Essentially, I’m looking for something analogous to the “threads” concept within OpenAI API. Gemini 1.0 falls short in terms of reasoning and summarization capabilities, so I’m hoping there’s a way to achieve this with a more recent model.
Welcome to the forums!
You definitely don’t need Agent Builder for something like this.
It sounds like you just need to keep track of the history of the conversation you have with each player.
You don’t indicate what programming language you’re using, but most of the libraries for Gemini include a startChat
or start_chat
function which takes existing history (or none) and creates a chat history object. This object can store the history (if you’re doing it in memory) or lets you get the history to save in a data store of some sort. Some higher level libraries, such as LangChain or LangChain.js will manage this history loading and saving for you.
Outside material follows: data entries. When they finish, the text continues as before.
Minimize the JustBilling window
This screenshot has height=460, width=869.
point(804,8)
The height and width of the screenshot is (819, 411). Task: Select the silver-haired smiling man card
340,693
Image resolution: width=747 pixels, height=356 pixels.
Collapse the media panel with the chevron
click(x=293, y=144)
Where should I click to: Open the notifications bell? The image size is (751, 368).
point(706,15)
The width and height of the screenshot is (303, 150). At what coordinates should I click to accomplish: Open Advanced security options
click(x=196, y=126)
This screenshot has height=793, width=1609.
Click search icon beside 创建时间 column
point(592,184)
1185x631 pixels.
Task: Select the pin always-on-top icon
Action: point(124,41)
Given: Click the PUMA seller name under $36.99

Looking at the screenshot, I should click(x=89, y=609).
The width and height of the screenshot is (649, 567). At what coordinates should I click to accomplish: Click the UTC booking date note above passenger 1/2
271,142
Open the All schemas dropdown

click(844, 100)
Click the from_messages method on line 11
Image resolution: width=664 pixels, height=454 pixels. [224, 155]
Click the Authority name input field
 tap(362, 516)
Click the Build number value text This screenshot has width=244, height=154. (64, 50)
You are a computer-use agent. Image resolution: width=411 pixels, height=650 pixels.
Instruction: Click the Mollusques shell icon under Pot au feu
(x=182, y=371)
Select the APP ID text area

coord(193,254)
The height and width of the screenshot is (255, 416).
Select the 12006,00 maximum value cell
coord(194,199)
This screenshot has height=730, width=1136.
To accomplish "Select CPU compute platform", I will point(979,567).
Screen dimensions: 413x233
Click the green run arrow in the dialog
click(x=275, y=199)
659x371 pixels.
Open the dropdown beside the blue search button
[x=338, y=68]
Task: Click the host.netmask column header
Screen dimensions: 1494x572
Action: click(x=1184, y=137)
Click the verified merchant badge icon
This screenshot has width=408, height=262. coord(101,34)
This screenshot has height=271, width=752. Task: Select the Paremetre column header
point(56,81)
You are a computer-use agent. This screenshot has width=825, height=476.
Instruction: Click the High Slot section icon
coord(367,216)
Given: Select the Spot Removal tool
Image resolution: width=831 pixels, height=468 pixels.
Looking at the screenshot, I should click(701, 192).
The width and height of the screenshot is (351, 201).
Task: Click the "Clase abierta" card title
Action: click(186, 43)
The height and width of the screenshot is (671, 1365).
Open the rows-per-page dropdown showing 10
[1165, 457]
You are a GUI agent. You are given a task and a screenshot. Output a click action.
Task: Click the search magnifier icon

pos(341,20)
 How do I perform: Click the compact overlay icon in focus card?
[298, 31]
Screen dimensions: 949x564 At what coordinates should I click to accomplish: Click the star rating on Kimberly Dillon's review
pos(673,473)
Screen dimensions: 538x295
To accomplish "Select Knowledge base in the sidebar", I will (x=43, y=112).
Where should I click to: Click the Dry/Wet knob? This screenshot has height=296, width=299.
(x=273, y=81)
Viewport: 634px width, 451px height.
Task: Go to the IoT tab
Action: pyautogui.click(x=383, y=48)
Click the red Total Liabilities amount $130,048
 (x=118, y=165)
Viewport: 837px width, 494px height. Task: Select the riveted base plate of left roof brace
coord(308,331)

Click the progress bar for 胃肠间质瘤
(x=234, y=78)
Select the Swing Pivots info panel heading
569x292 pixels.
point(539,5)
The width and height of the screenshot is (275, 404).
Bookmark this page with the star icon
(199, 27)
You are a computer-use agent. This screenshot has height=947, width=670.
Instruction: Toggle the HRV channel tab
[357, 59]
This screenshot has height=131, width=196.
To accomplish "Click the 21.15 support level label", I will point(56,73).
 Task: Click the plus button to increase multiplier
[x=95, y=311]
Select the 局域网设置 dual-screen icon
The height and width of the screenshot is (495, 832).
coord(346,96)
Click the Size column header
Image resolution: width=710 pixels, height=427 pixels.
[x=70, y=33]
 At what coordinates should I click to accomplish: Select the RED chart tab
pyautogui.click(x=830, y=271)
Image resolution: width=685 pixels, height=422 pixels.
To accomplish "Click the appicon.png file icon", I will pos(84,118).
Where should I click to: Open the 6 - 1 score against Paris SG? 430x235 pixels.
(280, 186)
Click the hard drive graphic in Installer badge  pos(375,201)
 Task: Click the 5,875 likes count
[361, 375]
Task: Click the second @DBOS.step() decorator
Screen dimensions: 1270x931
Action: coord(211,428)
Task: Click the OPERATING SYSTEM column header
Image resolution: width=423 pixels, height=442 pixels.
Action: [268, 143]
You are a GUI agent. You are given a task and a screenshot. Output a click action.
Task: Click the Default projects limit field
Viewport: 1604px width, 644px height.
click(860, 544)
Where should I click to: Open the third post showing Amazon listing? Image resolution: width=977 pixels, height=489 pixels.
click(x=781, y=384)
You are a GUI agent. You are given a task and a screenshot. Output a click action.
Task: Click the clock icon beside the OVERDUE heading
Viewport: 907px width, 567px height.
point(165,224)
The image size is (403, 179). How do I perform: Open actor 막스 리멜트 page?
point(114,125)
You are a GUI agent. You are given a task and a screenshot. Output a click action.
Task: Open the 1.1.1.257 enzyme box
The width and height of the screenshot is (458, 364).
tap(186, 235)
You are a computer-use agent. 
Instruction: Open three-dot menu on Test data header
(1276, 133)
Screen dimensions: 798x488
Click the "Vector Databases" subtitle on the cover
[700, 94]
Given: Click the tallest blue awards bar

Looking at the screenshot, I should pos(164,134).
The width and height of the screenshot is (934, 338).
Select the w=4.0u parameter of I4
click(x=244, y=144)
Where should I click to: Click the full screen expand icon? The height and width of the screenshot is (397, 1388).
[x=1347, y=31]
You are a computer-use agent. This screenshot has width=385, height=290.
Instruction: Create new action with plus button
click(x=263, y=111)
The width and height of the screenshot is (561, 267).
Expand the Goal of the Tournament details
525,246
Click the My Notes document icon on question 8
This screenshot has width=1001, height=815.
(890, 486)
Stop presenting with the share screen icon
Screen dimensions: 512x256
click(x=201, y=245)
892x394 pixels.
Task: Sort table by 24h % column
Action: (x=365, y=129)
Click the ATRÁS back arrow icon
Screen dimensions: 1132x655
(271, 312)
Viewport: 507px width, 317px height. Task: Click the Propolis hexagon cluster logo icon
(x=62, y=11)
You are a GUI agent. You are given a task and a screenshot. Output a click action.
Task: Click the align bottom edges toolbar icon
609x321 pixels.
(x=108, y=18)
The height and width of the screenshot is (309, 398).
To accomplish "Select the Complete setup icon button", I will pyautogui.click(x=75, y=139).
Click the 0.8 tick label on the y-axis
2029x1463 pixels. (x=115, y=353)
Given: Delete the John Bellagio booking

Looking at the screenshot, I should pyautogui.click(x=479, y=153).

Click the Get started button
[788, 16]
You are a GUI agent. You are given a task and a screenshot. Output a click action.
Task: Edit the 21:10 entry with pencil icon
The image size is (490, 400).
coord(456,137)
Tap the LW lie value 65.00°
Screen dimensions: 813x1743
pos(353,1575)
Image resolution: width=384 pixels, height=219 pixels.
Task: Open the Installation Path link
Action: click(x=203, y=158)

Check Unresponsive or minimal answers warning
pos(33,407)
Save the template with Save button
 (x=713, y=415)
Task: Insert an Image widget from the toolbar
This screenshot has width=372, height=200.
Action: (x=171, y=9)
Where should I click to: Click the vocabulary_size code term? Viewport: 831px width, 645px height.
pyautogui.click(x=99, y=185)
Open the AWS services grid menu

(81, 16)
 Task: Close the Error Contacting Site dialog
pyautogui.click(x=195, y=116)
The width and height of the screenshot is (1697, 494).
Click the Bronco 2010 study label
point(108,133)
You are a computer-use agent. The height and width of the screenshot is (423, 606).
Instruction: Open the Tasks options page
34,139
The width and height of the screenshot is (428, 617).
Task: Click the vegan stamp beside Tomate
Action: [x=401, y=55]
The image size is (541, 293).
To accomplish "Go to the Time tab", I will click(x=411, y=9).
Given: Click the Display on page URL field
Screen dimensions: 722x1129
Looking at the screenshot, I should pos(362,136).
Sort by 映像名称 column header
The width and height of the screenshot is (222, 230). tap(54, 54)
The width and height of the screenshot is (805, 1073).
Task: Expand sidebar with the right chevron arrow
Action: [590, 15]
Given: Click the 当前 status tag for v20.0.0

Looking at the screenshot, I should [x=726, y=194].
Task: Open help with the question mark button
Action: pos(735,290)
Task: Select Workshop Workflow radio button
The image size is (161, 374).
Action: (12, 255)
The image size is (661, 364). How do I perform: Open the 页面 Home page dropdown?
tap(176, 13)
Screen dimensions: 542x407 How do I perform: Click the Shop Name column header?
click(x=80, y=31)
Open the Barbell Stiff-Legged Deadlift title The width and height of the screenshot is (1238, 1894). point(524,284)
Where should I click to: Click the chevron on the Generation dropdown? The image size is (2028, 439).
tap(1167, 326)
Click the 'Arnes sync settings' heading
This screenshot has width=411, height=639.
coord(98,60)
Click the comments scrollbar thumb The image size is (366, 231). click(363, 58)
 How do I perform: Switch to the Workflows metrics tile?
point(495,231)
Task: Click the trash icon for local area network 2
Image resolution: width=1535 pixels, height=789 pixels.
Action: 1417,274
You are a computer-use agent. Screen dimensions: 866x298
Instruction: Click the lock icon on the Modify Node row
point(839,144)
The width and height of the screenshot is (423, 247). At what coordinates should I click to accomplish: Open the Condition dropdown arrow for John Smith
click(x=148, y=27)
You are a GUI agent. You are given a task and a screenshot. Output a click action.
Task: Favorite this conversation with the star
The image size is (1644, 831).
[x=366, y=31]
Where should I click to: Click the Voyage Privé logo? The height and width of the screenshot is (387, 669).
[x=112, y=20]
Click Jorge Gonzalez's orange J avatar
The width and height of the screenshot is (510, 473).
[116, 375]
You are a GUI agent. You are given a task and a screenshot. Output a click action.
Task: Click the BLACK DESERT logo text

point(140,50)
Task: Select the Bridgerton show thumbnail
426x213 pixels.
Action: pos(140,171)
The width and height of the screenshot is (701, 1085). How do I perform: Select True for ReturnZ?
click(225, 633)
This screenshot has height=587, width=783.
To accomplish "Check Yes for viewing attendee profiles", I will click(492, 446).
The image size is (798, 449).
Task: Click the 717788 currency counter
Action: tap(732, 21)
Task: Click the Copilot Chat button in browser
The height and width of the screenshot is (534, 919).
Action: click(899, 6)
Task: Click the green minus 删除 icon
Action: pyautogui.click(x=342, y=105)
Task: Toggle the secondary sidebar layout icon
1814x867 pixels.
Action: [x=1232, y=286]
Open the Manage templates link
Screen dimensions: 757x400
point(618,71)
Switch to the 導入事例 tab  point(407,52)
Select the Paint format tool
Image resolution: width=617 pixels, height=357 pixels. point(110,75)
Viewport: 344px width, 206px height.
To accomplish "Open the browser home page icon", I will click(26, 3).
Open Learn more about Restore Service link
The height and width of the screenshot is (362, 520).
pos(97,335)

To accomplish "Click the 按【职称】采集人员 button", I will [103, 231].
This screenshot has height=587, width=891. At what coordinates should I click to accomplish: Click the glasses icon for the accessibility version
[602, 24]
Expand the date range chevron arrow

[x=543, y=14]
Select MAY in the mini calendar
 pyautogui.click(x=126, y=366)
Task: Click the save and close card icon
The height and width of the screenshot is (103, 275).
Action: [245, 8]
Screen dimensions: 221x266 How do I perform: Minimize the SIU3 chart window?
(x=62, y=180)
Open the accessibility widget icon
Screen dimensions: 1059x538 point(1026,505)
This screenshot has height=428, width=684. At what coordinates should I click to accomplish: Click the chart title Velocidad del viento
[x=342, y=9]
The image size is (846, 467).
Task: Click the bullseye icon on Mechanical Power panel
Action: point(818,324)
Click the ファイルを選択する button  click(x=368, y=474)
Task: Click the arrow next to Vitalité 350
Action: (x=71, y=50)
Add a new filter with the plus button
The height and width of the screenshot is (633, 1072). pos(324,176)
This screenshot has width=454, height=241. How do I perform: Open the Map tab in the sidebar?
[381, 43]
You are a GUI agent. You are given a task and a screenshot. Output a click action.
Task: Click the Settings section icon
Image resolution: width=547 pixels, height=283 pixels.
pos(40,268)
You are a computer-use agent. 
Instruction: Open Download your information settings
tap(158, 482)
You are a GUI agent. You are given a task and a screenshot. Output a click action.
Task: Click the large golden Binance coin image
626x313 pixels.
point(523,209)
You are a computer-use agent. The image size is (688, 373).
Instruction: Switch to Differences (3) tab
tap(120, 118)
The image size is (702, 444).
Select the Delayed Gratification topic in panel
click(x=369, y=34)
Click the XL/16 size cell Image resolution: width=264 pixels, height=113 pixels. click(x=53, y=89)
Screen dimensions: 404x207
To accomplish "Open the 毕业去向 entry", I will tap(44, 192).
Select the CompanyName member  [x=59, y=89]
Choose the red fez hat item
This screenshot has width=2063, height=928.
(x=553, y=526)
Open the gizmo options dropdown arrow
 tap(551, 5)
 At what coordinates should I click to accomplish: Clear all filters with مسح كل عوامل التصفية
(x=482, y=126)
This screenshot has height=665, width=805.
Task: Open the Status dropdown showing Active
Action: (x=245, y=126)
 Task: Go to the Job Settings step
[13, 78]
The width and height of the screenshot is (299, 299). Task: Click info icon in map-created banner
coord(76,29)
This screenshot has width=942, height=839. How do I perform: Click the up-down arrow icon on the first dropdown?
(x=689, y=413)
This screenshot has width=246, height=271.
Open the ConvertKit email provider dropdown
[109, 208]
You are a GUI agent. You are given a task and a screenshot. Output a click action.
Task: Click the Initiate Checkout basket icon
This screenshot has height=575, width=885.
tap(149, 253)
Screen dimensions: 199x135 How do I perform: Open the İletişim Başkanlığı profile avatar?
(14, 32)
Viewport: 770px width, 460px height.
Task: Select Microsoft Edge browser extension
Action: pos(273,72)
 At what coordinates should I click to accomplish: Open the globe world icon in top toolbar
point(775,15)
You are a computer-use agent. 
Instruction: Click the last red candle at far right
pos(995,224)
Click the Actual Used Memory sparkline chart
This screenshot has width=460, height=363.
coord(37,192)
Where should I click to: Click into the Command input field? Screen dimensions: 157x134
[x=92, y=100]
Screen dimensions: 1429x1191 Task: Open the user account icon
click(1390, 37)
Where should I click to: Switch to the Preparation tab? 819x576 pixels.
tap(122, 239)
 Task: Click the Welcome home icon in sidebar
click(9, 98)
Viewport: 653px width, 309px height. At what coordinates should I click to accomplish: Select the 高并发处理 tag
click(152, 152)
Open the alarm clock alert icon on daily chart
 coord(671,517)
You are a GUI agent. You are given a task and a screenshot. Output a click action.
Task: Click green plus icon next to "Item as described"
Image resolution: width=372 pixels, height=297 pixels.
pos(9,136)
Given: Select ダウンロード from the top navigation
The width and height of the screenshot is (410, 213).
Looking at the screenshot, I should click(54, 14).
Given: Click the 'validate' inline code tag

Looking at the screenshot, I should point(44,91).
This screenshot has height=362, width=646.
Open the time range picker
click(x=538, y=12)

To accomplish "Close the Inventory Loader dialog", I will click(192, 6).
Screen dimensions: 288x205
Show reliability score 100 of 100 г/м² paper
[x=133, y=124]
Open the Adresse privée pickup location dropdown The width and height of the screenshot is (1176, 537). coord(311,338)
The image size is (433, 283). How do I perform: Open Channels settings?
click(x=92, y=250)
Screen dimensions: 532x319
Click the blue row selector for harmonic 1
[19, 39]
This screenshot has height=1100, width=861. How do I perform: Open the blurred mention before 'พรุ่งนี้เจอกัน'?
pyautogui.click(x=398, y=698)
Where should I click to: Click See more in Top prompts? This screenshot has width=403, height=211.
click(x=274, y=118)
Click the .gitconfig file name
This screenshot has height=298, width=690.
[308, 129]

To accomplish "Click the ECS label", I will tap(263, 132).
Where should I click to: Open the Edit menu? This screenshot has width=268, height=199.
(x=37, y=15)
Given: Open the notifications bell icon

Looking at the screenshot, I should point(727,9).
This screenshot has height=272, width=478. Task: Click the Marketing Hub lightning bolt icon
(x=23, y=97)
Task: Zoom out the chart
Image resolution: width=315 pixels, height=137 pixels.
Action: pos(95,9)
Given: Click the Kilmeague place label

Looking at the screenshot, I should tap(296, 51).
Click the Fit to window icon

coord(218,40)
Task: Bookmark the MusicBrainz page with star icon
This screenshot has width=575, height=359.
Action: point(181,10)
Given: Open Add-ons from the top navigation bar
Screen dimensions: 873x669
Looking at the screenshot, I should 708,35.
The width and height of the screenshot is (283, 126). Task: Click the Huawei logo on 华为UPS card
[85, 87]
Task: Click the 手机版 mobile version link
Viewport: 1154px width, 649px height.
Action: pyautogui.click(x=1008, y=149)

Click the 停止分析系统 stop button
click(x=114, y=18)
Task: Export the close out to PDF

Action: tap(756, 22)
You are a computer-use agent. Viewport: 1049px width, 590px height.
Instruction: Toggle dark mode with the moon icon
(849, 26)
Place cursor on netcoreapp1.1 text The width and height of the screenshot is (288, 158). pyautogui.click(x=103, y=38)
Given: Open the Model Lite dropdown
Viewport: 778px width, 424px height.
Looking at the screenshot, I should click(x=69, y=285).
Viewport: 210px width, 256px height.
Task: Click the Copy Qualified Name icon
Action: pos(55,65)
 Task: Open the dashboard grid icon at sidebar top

For your purposes, you would create a history session for each player and manage each separately. This is similar to what the OpenAI threads would require.
Hi! You’re right, I’m talking about keeping track of each player’s conversation history. I’m using Python and LangChain (for RAG) but I’m still learning the ropes.
It sounds like creating a separate chat history object for each player is the way to go. I’m hoping to use this history later on to train models, which is why I’m keen to keep everything organized. Thanks for pointing out those functions, they were definitely not obvious to me!
Maybe you can point any specific suggestions for how to best structure and store these chat histories properly?
I’m not too familiar with the Python side of Langchain, but they call the feature “memory”.
Take a look at Add message history (memory) | 🦜️🔗 LangChain which provides an overview and example using in-memory… er… memory… {: But does link to ways to have that memory automatically stored in a variety of data stores.